All students at the David Geffen School of Medicine at UCLA learn about international health policies and systems. But those who plan to pursue careers in global public health can customize their medical degrees by entering the Global Health Pathway (GHP).
Abraar Karan, who recently graduated from the GHP, was interested in global public health even before arriving at medical school. Born in India and raised in the U.S., he has traveled to his country of origin many times.
"I would see sick people on the streets who had no access to food, water or even basic healthcare," he recalls. "I remember one beggar with tumors all over his body. People were terrified of him. I had no idea what I was seeing, but now I know he had neurofibromatosis. It was sad to see the stigma around medical conditions for poor people there."
During his undergraduate studies at Yale, Karan traveled to the Dominican Republic as a medical translator and did clinical health work in Uganda, India, Nicaragua, Mexico and Honduras. Then he enrolled in medical school.

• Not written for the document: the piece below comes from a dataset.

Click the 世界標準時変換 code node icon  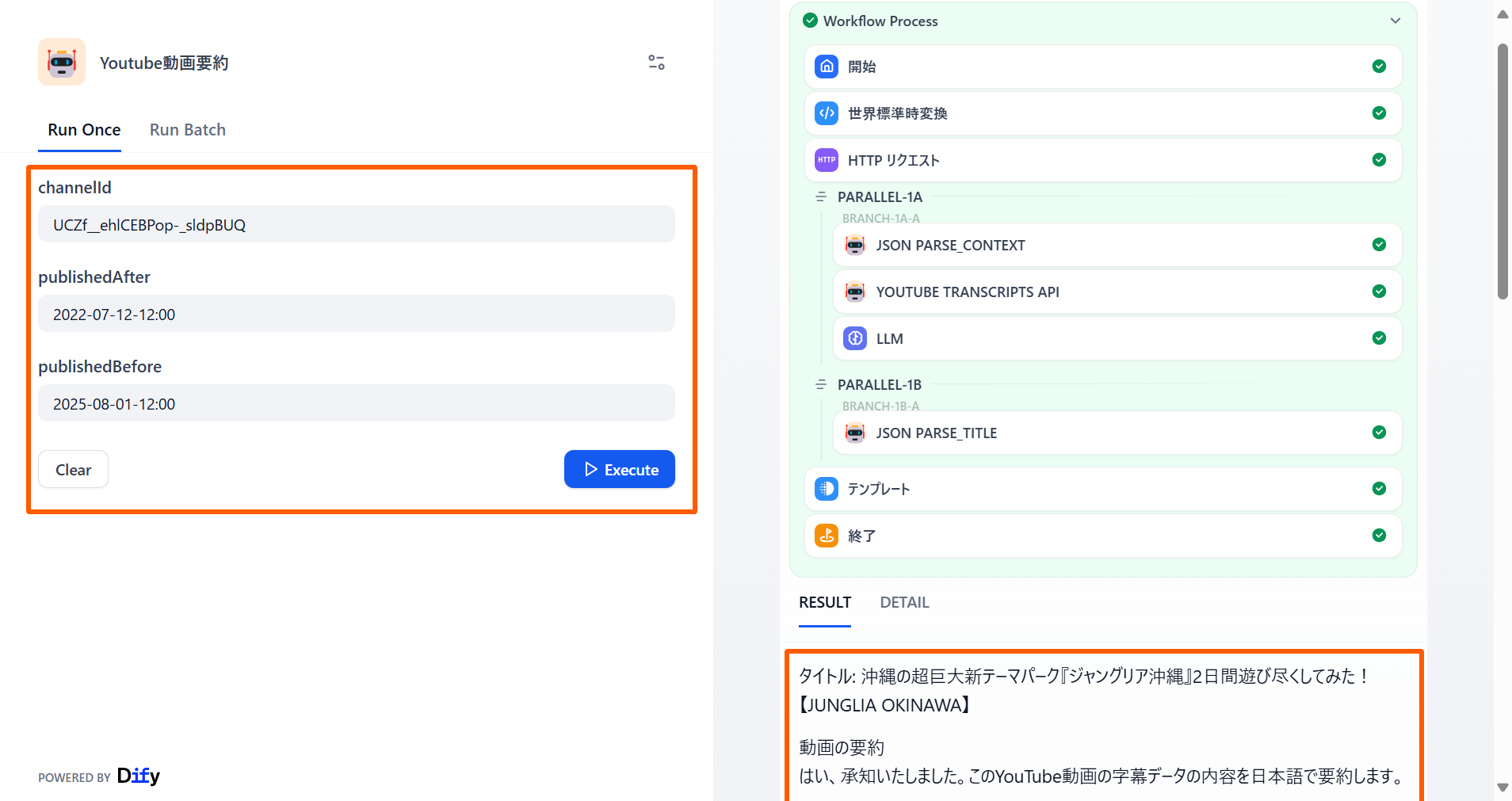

"The David Geffen School of Medicine at UCLA has a strong clinical program, and it was important for me to gain those skills and knowledge," says Karan. "And the global health program at UCLA is phenomenal. It's growing quickly and the faculty is really dedicated."
Here, Karan discusses how the medical school curriculum differs for GHP students.
Global health selective
During the first year of medical school, GHP students enroll in this special class, which consists of lunchtime talks, evening roundtables, film screenings and a group project.
"You can also get involved with the Global Health Interest Group (GHIG)," says Karan, "which runs global health week and hosts other events on campus."
Short-term training program (STTP)
During the summer after their first year, GHP students travel abroad to complete a STTP in global health research, funded by the UCLA Center for World Health. Karan worked with the Centers for Disease Control and Prevention (CDC) on a health policy and leadership project in Mozambique.
Fourth-year GHP students complete a clinical elective overseas or receive some other type of field experience. Karan spent a month in Thailand at the Siriraj Hospital.
"This was my first post-clinical global public health experience," says Karan. "We worked in both the adult and pediatric infectious disease wards and did a rotation in Thai traditional medicine. It was really eye-opening to see how management of infectious diseases differs, particularly given a difference in access to medicines. They get HIV cases that are far more advanced than what we usually see here. They don't have the same antiretroviral medications and it can be harder to ensure patient follow-up for management of drug side effects. I really came to understand the strain infectious diseases put on healthcare systems in other countries."
Along with these requirements, students must remain active in global public health throughout medical school to receive a certificate of completion in the GHP program.
"Every quarter we submit a summary of our activities — research we're doing, lunch talks we're attending, papers we're writing. We also meet regularly with our mentors and advisers. In med school, there's so much to do, but being in the GHP kept me focused on my interest in global public health."
GHP students are also encouraged to pursue a master's or fellowship in public health. Karan, for example, will receive a master's in health policy and management from Harvard.
"Unless you're going to move somewhere for several years, you can only do so much as a clinician," Karan says. "Often your biggest contribution may be helping to build research capacity, working with healthcare systems on quality improvement projects, analyzing large data sets, doing economic analysis. Those are skills you don't get in med school, but you do with advanced training in public health."
Beyond medical school
Ultimately, Karan plans to split his time between clinical work, academia and private or government involvement. "I want to work for a university where I can teach, practice clinically and continue doing research and publishing in the field of global public health," Karan says. For example, he recently co-authored a book, Protecting the Health of the Poor, and is currently working with the American Medical Association (AMA) on a global-health-themed issue of the AMA Journal of Ethics. "I also want to work for a think tank, such as RAND Corporation or the Brookings Institution, or a government organization, such as the CDC or the U.S. Agency for International Development."